**EXERCISE MATERIAL:**
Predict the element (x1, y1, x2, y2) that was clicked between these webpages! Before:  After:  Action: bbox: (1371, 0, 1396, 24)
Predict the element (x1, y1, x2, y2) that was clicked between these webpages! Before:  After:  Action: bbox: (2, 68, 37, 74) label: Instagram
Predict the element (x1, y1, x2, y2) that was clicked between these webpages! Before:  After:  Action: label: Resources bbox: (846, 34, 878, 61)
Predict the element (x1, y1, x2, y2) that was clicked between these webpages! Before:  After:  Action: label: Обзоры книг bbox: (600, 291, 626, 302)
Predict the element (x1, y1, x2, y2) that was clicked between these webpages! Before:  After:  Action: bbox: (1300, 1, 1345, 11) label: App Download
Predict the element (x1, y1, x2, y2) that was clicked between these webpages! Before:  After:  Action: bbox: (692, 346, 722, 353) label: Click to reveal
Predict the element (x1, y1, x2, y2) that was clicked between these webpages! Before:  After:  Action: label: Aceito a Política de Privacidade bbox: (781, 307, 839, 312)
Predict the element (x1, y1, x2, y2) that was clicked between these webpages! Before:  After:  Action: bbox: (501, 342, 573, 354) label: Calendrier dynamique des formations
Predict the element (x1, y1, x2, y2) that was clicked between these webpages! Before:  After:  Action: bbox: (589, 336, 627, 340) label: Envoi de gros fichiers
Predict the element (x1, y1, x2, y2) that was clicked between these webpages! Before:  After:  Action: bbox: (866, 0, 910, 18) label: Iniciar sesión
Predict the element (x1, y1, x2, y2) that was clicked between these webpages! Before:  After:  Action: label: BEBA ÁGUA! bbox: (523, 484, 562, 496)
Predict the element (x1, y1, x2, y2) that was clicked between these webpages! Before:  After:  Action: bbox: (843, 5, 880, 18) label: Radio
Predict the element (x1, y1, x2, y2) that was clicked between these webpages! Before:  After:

**EXERCISE GOAL:** Rewrite every one of the lines above, swapping "webpages" for "web pages" and leaving everything else unchanged.

**EXERCISE RESULT:**
Predict the element (x1, y1, x2, y2) that was clicked between these web pages! Before:  After:  Action: bbox: (1371, 0, 1396, 24)
Predict the element (x1, y1, x2, y2) that was clicked between these web pages! Before:  After:  Action: bbox: (2, 68, 37, 74) label: Instagram
Predict the element (x1, y1, x2, y2) that was clicked between these web pages! Before:  After:  Action: label: Resources bbox: (846, 34, 878, 61)
Predict the element (x1, y1, x2, y2) that was clicked between these web pages! Before:  After:  Action: label: Обзоры книг bbox: (600, 291, 626, 302)
Predict the element (x1, y1, x2, y2) that was clicked between these web pages! Before:  After:  Action: bbox: (1300, 1, 1345, 11) label: App Download
Predict the element (x1, y1, x2, y2) that was clicked between these web pages! Before:  After:  Action: bbox: (692, 346, 722, 353) label: Click to reveal
Predict the element (x1, y1, x2, y2) that was clicked between these web pages! Before:  After:  Action: label: Aceito a Política de Privacidade bbox: (781, 307, 839, 312)
Predict the element (x1, y1, x2, y2) that was clicked between these web pages! Before:  After:  Action: bbox: (501, 342, 573, 354) label: Calendrier dynamique des formations
Predict the element (x1, y1, x2, y2) that was clicked between these web pages! Before:  After:  Action: bbox: (589, 336, 627, 340) label: Envoi de gros fichiers
Predict the element (x1, y1, x2, y2) that was clicked between these web pages! Before:  After:  Action: bbox: (866, 0, 910, 18) label: Iniciar sesión
Predict the element (x1, y1, x2, y2) that was clicked between these web pages! Before:  After:  Action: label: BEBA ÁGUA! bbox: (523, 484, 562, 496)
Predict the element (x1, y1, x2, y2) that was clicked between these web pages! Before:  After:  Action: bbox: (843, 5, 880, 18) label: Radio
Predict the element (x1, y1, x2, y2) that was clicked between these web pages! Before:  After:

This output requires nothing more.